→ Given request: Edit the records below by replacing every "dropdown" with "drop-down list", keeping everything else the same.

Data items
※

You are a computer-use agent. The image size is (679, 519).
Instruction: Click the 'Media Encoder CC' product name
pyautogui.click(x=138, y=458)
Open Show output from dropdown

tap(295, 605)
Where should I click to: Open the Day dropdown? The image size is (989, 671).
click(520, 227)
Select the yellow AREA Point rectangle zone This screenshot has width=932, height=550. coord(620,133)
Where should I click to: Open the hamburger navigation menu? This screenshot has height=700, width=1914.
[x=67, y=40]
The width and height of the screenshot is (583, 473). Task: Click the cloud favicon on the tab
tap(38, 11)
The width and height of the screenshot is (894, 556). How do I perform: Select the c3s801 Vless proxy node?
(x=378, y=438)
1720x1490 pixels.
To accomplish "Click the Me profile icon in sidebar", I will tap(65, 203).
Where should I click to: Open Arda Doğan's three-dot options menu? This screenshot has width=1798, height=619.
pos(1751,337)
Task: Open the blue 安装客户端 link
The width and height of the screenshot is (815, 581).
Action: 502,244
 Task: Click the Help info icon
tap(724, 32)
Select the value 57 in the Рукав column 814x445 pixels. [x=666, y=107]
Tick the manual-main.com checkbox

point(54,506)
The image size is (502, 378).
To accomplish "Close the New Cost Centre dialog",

※

→ Exercise solution:
You are a computer-use agent. The image size is (679, 519).
Instruction: Click the 'Media Encoder CC' product name
pyautogui.click(x=138, y=458)
Open Show output from drop-down list

tap(295, 605)
Where should I click to: Open the Day drop-down list? The image size is (989, 671).
click(520, 227)
Select the yellow AREA Point rectangle zone This screenshot has width=932, height=550. coord(620,133)
Where should I click to: Open the hamburger navigation menu? This screenshot has height=700, width=1914.
[x=67, y=40]
The width and height of the screenshot is (583, 473). Task: Click the cloud favicon on the tab
tap(38, 11)
The width and height of the screenshot is (894, 556). How do I perform: Select the c3s801 Vless proxy node?
(x=378, y=438)
1720x1490 pixels.
To accomplish "Click the Me profile icon in sidebar", I will tap(65, 203).
Where should I click to: Open Arda Doğan's three-dot options menu? This screenshot has width=1798, height=619.
pos(1751,337)
Task: Open the blue 安装客户端 link
The width and height of the screenshot is (815, 581).
Action: 502,244
 Task: Click the Help info icon
tap(724, 32)
Select the value 57 in the Рукав column 814x445 pixels. [x=666, y=107]
Tick the manual-main.com checkbox

point(54,506)
The image size is (502, 378).
To accomplish "Close the New Cost Centre dialog",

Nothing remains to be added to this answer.